Приняв в сентябре 1971 года участие в домашнем праздновании пятидесятилетия моего мужа, тетя Тюня оценила мои усилия высшим в ее устах баллом: «Я и не знала, что ты так умеешь». Смущенная похвалой своей бывшей наставницы в «хорошем тоне», я ответила: «Одно было не так, посуда — не такая. Сейчас можно купить гедээровский сервиз, но…» — «Не покупай. У тебя будет сервиз. Я не хочу, чтобы моя посуда попала в чужие руки, тем более в комиссионный. У тебя она будет в деле». Я смутилась еще больше. Это что же — она ждет близкого конца? Но ведь ей еще несколько лет до семидесяти. Однако она и правда раздаривает по мелочам раньше так бережно хранимые ею раритеты прошлого.
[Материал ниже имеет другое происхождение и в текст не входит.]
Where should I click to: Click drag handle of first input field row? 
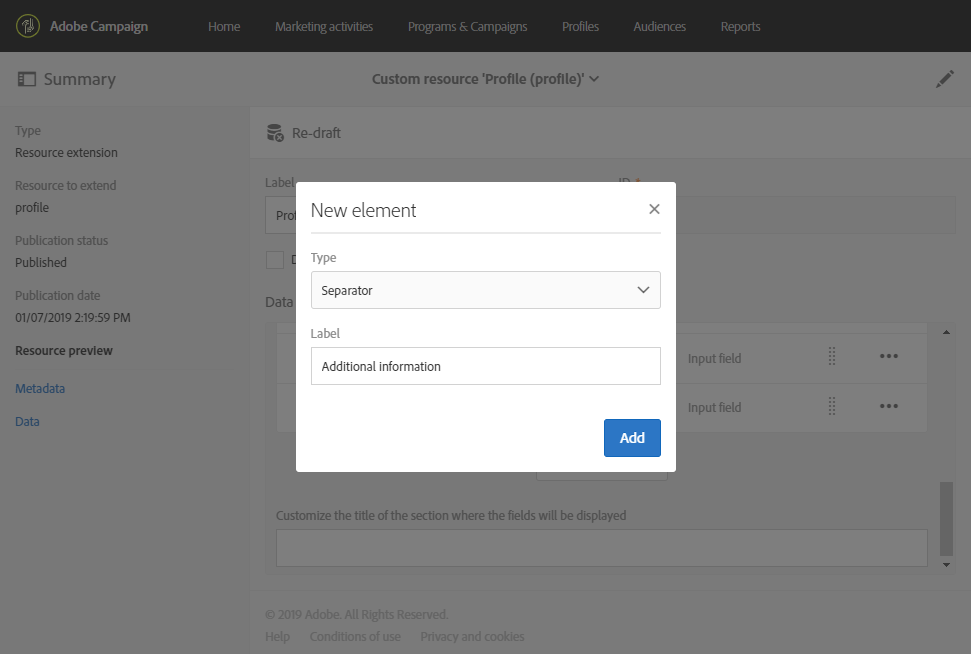point(832,358)
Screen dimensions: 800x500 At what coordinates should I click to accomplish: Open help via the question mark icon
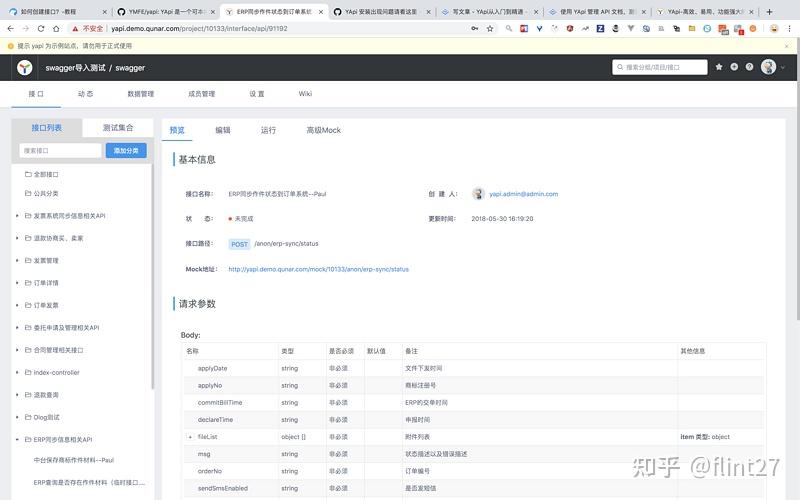749,67
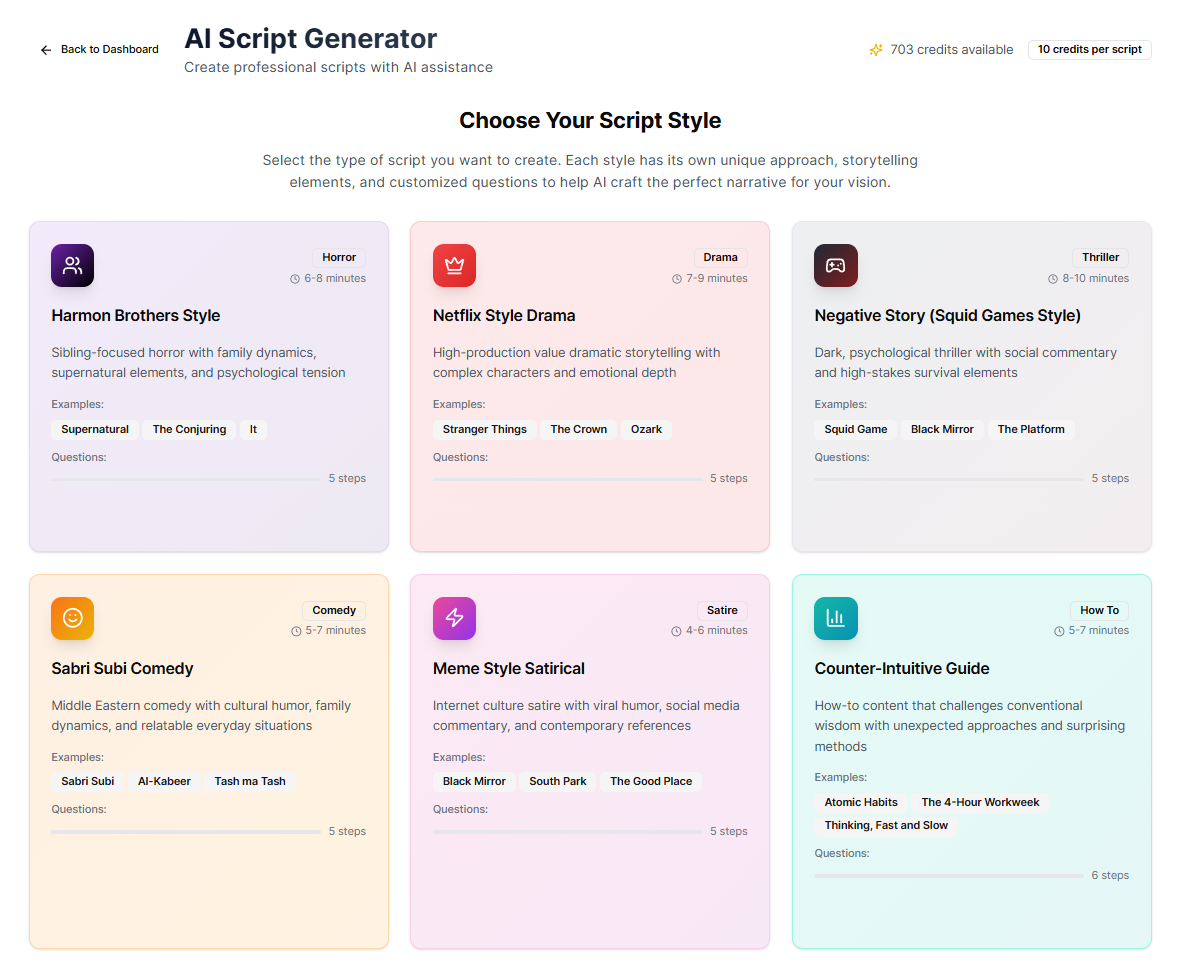Click the gamepad icon on Negative Story card

(835, 265)
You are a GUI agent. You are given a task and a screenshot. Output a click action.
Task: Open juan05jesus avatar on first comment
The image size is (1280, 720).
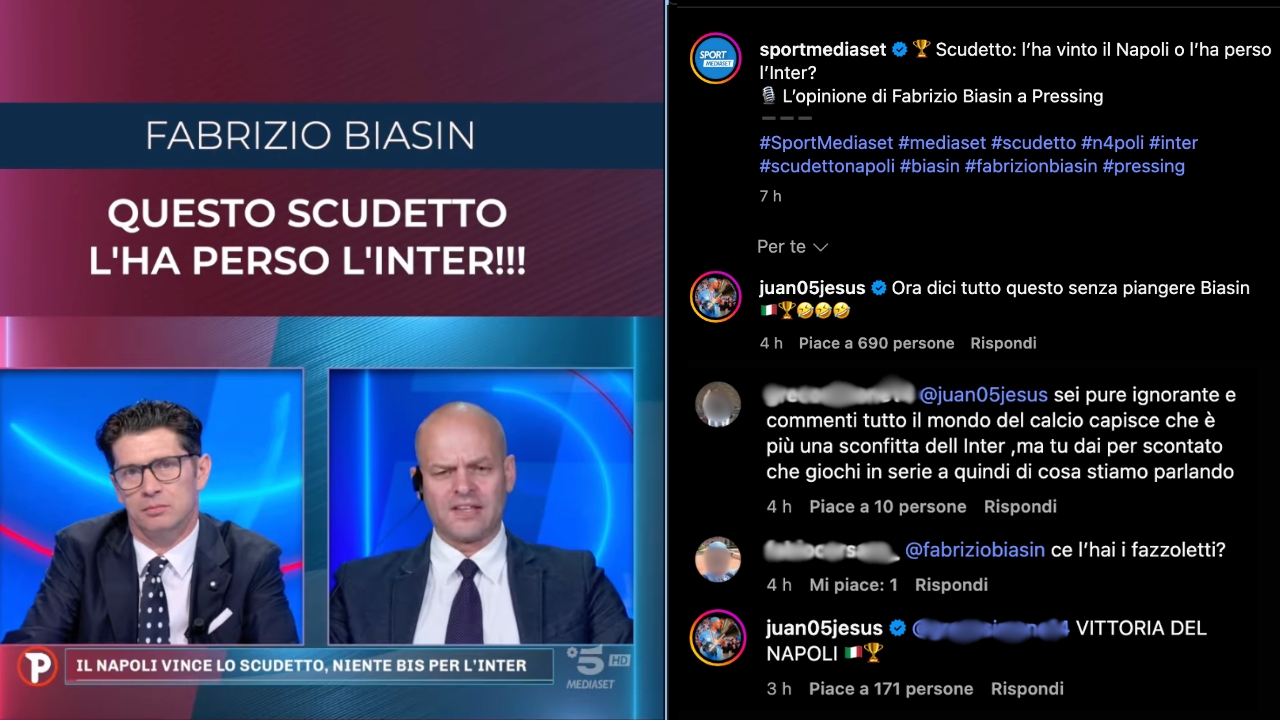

Недавно бронзовые китайские светильники-лягушки, привезенные когда-то Владимиром Николаевичем с русско-японской войны, перекочевали ко мне: «Они же так тебе нравились в детстве», — добавила дарительница. Она и маленьких каменных будд того же происхождения пыталась вручить мне. «Еще будут дни рождения, тогда и подаришь, если надоели», — отвергла я подношения, решительно вернув фигурки на ореховый шифоньер, где они стояли. Но крест, серебряное распятие, одно из трех благословений Елизаветы Семеновны Краевской ее крошечным внучкам, навсегда покидавшим родной дом, тетя Тюня велела передать мне: «Пусть будет у Кати». Так и висит это изделие крепостных мастеров конца XVIII века над моей кроватью как переданное мне теткой благословение.
Как-то я похвалила один из пейзажей на стене ее комнаты: «Какой милый московский вид». — «Вот и маме твоей он нравится. Если я умру раньше нее, пусть она возьмет себе эту картину на память», — отозвалась тетя Тюня на мои слова. «Но мама ведь старше тебя», — наивно возразила я. Она в свою очередь промолчала.
Вскоре после всех этих разговоров позвонил мне брат нашей матери и ее сестер. Никогда раньше этого не делал. Дядя Ваня попросил меня срочно пойти к тете Тюне: уже несколько дней о ней ничего не слышно, а обычно она сама звонит ему. Был поздний час вьюжного зимнего вечера, но я побежала к тете Тюне. Она лежала на своем диване почти в беспамятстве. Ясно было, что у нее очень высокая температура, я напоила ее чаем, дала аспирин. А вернувшись домой, стала звонить дяде Ване: надо же срочно что-то делать! Он строго приказал мне ни в коем случае не вызывать врача, завтра он будет у сестры и зайдет ко мне. «Я все тебе объясню». Чем можно объяснить отсутствие врача у тяжелобольной?!